SWAMPSCOTT — The Select Board voted to extend the excavating company Holcim Inc.’s earth-removal permit by six months Wednesday night, while the town and the company work to resolve Holcim’s pending litigation against the Town of Swampscott.
Since the Select Board initially voted to approve a three-month permit extension on June 26 to give both parties time to resolve the lawsuit, Select Board member Peter Spellios said discussions between Holcim and Swampscott have not yet produced any tangible results.
“There were ongoing discussions between the parties to try and resolve the litigation. Those haven’t, to date, materialized into a definitive result,” Spellios said.
Holcim, formerly known as Aggregate Industries, has conducted excavating operations at the quarry on the border between Swampscott and Salem for more than a century.
In November 2021, Holcim filed a complaint in U.S. District Court in Boston, claiming the town regulated and restricted Holcim’s business operations in order to take the site — physically and through regulation — after the town restricted its earth-removal permit.
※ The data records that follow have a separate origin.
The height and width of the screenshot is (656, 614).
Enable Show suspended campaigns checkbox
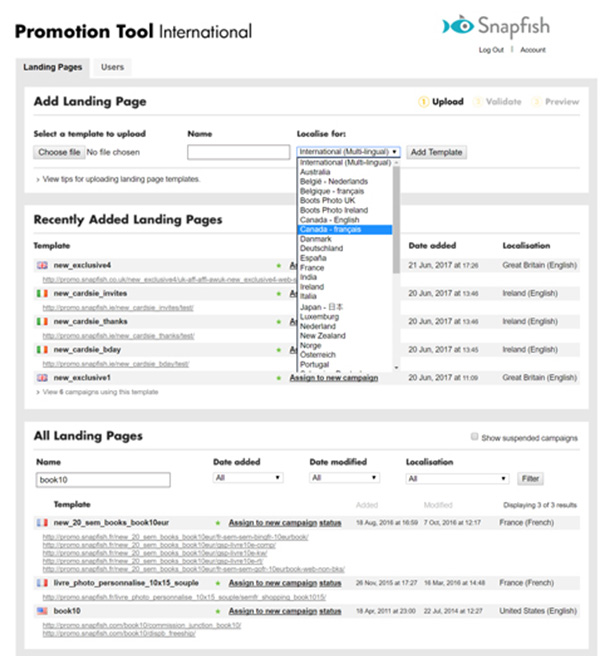[474, 438]
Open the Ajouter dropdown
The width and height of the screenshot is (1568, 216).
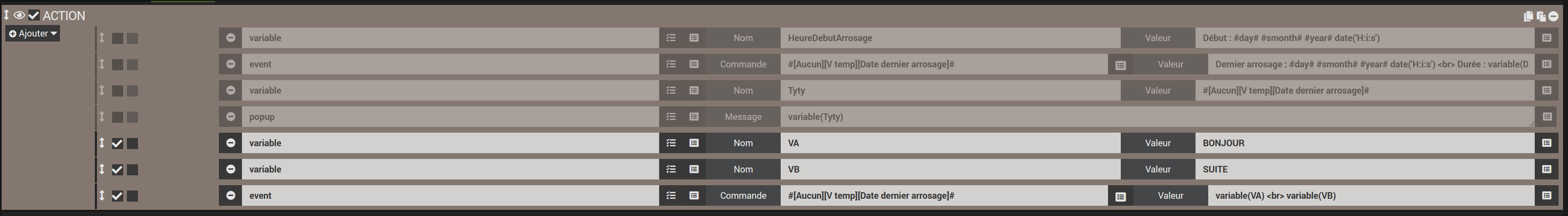coord(34,33)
The company also claimed that by limiting the number of blasts Holcim can carry out each year to 50 and limiting the depth to which the company can blast, the town’s regulations would cost Holcim $34 million in lost revenue throughout the course of 19 years and render parts of the operation useless.
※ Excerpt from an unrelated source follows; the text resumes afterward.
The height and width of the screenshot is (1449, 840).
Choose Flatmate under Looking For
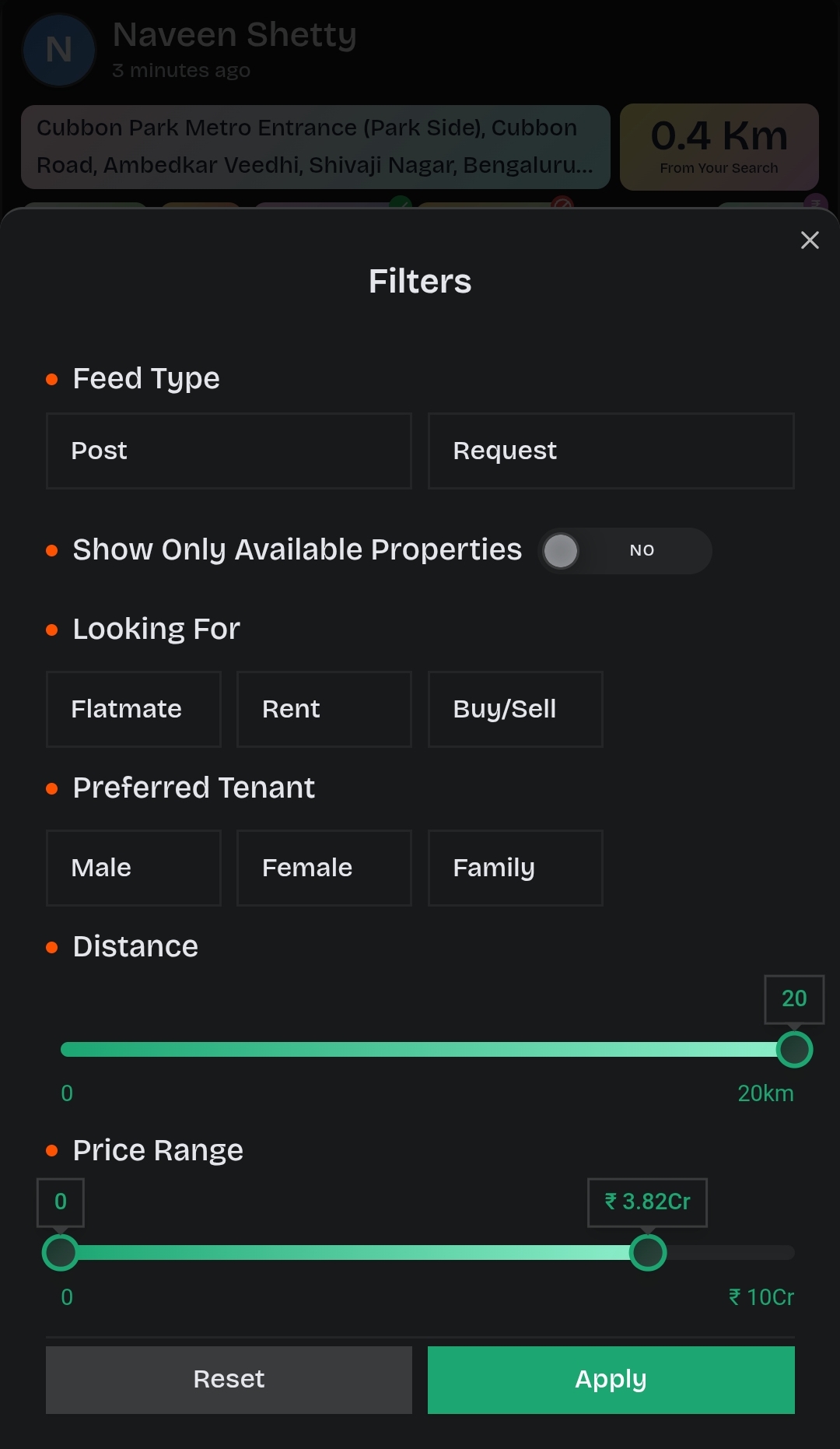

When Select Board Chair David Grishman suggested that the board vote to approve another four-month permit extension, Select Board member MaryEllen Fletcher proposed extending Holcim’s permit by six months instead.
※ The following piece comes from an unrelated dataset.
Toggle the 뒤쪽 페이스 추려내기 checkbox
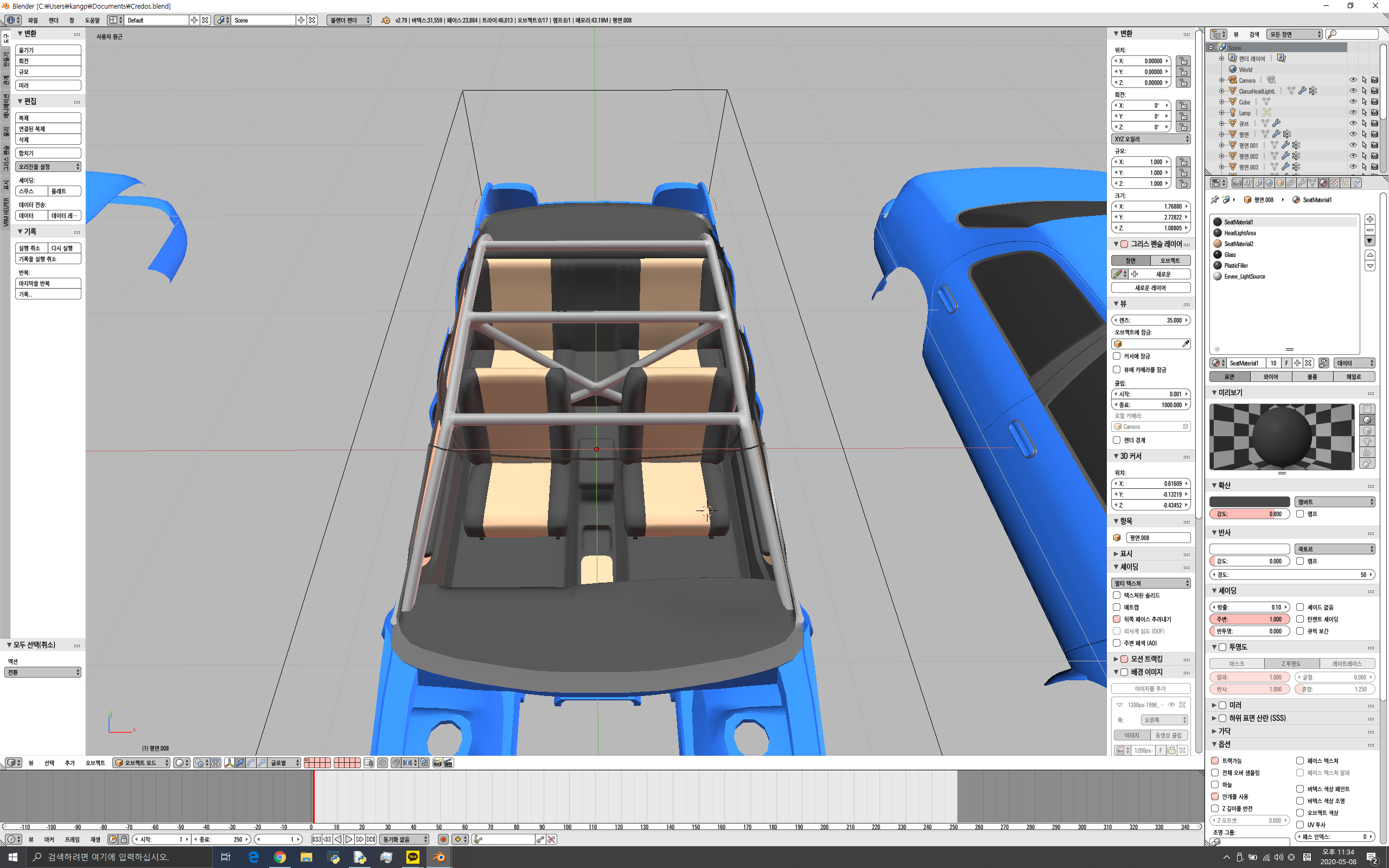click(x=1117, y=619)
In response, Spellios said that the town’s Earth Removal Advisory Committee had drafted a separate earth-removal permit in the event that the litigation could not be resolved and had limited its permit extension to only a few months at a time for that reason.
“ERAC has actually put forth a different permit than the one that we’re currently extending for this year, so if these were to break down, for example, and hypothetically speaking a settlement wasn’t to be had, ERAC has put forth some recommendations on this year’s permit,” Spellios said.
Spellios added that a four-month permit extension would not differ fundamentally from a six-month one, and supported Fletcher’s suggestion. The Select Board voted unanimously to extend Holcim’s permit until the end of March and set an exact date at its Oct. 4 meeting.